[WORK TO COMPLETE]
Below are the entries. Transcribe exactly the lines from the one with "Viewport: 868px width, 470px" through the one with "The image size is (458, 476).", ends included, and leave out all others.

[AVAILABLE DATA]
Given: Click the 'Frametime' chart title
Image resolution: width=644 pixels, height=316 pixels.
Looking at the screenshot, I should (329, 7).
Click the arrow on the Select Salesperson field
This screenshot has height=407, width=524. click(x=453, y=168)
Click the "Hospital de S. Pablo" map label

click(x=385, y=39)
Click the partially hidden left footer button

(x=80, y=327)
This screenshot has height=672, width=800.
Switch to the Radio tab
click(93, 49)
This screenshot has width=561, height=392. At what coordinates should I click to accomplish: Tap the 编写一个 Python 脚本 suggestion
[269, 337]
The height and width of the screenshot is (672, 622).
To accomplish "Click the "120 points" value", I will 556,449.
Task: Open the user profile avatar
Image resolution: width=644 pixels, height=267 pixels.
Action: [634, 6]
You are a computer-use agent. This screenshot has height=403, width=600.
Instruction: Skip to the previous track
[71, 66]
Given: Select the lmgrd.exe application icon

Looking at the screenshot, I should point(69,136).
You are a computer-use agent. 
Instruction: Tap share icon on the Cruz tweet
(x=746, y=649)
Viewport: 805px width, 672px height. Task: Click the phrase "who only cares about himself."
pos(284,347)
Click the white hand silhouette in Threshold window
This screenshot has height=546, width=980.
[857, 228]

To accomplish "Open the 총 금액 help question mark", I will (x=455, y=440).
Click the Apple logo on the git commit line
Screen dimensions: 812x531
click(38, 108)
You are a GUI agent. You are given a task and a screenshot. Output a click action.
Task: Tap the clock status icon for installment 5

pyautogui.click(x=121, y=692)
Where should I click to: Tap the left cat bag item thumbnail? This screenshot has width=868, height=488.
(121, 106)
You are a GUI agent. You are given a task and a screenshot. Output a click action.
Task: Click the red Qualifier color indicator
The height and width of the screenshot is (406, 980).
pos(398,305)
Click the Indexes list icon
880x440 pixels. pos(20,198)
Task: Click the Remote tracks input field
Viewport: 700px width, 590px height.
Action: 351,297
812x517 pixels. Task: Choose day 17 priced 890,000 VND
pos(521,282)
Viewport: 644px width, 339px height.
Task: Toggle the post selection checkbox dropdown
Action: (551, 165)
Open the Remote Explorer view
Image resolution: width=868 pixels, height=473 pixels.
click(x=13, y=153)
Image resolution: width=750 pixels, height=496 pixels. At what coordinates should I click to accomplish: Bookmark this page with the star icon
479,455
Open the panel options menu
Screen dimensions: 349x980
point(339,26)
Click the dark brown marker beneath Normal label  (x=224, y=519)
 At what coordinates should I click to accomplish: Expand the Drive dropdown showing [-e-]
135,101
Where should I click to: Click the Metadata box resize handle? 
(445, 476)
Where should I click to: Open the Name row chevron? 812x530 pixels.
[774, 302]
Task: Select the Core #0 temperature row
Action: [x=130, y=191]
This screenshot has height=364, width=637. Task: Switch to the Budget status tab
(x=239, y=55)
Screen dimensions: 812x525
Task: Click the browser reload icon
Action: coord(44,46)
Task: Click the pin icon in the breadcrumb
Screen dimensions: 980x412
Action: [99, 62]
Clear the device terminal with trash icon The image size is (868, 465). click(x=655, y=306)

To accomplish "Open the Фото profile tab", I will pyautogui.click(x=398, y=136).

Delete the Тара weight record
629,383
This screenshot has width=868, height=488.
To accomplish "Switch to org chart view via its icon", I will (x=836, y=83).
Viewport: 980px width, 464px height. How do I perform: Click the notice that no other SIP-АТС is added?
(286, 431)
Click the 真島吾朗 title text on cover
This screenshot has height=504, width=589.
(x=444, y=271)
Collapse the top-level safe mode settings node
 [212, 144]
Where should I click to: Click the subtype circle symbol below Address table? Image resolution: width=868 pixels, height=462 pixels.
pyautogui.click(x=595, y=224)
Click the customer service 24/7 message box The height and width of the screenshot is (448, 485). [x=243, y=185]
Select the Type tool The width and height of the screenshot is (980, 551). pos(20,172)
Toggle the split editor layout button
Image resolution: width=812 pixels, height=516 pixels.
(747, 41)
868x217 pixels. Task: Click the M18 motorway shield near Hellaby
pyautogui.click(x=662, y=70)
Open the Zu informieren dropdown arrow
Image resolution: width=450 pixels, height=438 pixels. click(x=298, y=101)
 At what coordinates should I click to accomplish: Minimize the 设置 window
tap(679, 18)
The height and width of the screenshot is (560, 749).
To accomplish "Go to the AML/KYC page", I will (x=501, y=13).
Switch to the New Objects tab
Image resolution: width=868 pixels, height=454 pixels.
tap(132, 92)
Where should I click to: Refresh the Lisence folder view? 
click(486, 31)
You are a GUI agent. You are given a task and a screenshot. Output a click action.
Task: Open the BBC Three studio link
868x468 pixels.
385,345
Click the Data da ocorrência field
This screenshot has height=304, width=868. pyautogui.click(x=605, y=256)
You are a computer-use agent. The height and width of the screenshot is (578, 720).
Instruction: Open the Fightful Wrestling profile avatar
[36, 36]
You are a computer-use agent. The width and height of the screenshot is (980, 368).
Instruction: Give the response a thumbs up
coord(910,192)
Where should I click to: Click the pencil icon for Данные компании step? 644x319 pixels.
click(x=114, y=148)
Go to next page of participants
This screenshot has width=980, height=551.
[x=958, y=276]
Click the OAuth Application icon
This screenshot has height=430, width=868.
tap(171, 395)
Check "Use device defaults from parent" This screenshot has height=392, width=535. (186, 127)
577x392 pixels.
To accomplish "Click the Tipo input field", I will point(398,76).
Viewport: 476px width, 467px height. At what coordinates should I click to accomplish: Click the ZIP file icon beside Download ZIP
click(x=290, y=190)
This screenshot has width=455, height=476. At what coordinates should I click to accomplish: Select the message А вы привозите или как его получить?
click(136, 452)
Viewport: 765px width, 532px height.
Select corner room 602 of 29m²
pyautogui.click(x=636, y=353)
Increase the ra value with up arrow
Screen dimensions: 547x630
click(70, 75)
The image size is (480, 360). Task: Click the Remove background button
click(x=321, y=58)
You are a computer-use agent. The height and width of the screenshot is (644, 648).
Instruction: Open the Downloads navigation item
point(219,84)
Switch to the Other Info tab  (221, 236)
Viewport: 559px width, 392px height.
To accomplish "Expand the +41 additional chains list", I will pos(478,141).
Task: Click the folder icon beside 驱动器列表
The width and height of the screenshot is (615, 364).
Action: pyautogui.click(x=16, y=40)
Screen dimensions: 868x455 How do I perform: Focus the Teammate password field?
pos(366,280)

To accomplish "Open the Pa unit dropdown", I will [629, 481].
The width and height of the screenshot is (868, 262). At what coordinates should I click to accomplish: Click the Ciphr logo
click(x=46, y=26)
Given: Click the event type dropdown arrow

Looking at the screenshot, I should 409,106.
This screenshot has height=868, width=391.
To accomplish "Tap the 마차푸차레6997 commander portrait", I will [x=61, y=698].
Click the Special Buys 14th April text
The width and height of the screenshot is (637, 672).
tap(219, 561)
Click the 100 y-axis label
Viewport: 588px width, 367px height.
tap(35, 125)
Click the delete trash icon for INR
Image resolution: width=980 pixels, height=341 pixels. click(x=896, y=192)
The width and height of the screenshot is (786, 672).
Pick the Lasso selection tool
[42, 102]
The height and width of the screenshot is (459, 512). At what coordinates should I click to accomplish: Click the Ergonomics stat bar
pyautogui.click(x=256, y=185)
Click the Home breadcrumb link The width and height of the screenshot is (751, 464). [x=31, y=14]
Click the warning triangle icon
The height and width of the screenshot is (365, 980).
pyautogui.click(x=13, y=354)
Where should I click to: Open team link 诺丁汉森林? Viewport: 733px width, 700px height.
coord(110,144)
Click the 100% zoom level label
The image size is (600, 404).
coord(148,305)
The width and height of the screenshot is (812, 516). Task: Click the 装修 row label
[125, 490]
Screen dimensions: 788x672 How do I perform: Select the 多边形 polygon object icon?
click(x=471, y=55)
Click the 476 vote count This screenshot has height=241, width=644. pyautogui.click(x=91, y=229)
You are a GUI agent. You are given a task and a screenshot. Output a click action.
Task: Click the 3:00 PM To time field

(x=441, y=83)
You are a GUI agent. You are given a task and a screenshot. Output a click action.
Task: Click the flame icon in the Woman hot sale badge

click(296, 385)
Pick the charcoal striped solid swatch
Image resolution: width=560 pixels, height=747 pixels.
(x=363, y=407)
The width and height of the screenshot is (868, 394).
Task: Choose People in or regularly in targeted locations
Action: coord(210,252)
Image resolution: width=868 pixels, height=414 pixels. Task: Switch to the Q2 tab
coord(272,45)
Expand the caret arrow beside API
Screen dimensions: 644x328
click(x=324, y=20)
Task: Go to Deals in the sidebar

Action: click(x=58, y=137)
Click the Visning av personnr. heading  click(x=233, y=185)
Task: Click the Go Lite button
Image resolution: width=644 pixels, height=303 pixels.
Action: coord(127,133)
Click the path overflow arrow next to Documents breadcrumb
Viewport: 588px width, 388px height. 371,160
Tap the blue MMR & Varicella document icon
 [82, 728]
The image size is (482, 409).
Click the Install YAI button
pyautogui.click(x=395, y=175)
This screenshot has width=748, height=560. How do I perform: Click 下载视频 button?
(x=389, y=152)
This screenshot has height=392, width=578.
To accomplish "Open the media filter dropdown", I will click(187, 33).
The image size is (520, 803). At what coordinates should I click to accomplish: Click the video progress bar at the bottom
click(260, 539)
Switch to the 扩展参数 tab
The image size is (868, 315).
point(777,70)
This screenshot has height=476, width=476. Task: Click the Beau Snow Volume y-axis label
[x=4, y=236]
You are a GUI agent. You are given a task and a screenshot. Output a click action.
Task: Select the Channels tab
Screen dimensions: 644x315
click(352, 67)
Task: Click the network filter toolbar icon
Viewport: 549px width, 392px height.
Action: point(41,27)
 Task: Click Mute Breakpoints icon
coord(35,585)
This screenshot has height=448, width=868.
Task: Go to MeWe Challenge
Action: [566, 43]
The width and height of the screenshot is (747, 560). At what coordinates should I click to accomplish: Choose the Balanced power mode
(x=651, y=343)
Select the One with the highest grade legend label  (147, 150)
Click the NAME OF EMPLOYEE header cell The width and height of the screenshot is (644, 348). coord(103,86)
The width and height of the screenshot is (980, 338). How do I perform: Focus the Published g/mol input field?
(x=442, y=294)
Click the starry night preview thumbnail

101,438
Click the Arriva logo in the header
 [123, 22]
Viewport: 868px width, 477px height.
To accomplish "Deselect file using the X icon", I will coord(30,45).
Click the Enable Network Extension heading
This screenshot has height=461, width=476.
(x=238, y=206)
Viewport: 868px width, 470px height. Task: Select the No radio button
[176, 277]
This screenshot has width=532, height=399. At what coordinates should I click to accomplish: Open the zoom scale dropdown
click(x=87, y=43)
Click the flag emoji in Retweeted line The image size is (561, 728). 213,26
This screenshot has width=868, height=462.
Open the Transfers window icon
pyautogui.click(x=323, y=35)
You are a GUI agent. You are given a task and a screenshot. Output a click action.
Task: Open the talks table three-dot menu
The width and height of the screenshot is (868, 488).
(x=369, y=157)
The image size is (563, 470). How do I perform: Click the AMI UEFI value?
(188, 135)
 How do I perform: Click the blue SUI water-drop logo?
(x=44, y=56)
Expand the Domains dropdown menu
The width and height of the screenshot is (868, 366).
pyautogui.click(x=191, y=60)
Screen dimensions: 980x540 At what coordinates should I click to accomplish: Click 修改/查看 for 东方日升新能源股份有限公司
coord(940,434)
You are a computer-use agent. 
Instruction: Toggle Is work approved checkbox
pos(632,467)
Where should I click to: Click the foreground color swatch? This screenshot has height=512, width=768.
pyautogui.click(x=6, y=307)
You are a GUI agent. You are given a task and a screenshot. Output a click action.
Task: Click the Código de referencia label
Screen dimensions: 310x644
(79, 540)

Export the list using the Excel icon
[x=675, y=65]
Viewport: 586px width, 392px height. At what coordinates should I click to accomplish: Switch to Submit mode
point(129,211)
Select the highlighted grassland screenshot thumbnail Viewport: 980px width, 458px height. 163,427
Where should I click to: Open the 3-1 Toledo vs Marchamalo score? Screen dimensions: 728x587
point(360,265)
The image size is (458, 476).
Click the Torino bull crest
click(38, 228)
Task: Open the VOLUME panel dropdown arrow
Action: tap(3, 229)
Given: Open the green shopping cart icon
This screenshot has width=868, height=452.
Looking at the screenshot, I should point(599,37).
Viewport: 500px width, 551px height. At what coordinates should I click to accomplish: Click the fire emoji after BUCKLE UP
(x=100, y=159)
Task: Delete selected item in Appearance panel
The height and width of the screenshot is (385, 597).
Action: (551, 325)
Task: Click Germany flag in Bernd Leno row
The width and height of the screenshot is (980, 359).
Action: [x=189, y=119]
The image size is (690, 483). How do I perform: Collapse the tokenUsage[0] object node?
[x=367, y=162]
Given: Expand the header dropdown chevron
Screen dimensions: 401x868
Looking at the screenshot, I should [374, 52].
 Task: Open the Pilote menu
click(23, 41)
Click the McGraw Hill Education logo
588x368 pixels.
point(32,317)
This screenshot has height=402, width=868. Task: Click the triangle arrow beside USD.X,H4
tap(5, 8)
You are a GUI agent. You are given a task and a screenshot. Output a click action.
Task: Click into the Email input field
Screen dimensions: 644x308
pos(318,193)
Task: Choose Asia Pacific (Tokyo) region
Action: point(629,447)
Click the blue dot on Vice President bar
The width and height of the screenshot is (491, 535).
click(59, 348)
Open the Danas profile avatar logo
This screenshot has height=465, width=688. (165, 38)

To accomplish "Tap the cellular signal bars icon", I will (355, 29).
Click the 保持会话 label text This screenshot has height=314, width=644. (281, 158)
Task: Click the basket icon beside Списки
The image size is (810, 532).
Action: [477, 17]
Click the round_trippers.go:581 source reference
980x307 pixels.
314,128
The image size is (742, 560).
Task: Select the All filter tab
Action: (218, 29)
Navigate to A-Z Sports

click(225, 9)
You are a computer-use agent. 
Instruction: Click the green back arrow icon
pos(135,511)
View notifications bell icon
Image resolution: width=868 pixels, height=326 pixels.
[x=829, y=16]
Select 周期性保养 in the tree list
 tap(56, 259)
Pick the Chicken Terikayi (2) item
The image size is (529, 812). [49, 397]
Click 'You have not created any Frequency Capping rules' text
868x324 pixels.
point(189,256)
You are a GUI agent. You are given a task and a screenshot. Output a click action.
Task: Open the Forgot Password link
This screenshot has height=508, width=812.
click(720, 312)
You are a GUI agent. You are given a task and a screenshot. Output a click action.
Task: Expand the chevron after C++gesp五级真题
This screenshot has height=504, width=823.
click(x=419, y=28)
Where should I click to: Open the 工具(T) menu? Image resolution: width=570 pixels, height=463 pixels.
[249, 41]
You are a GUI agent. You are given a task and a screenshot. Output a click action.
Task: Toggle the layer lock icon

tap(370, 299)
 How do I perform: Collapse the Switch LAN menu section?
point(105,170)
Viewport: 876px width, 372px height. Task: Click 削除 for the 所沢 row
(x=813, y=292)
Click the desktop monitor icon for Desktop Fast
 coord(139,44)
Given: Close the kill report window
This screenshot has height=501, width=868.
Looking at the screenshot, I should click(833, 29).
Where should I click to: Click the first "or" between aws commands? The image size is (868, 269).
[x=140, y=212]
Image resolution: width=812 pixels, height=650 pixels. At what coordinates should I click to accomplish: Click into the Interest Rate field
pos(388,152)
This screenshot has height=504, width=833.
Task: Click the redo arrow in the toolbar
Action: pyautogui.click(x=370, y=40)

[COMPLETED EXERCISE]
Viewport: 868px width, 470px height. Task: Select the No radio button
[176, 277]
This screenshot has width=532, height=399. At what coordinates should I click to accomplish: Open the zoom scale dropdown
click(x=87, y=43)
Click the flag emoji in Retweeted line The image size is (561, 728). 213,26
This screenshot has width=868, height=462.
Open the Transfers window icon
pyautogui.click(x=323, y=35)
You are a GUI agent. You are given a task and a screenshot. Output a click action.
Task: Open the talks table three-dot menu
The width and height of the screenshot is (868, 488).
(x=369, y=157)
The image size is (563, 470). How do I perform: Click the AMI UEFI value?
(188, 135)
 How do I perform: Click the blue SUI water-drop logo?
(x=44, y=56)
Expand the Domains dropdown menu
The width and height of the screenshot is (868, 366).
pyautogui.click(x=191, y=60)
Screen dimensions: 980x540 At what coordinates should I click to accomplish: Click 修改/查看 for 东方日升新能源股份有限公司
coord(940,434)
You are a computer-use agent. 
Instruction: Toggle Is work approved checkbox
pos(632,467)
Where should I click to: Click the foreground color swatch? This screenshot has height=512, width=768.
pyautogui.click(x=6, y=307)
You are a GUI agent. You are given a task and a screenshot. Output a click action.
Task: Click the Código de referencia label
Screen dimensions: 310x644
(79, 540)

Export the list using the Excel icon
[x=675, y=65]
Viewport: 586px width, 392px height. At what coordinates should I click to accomplish: Switch to Submit mode
point(129,211)
Select the highlighted grassland screenshot thumbnail Viewport: 980px width, 458px height. 163,427
Where should I click to: Open the 3-1 Toledo vs Marchamalo score? Screen dimensions: 728x587
point(360,265)
The image size is (458, 476).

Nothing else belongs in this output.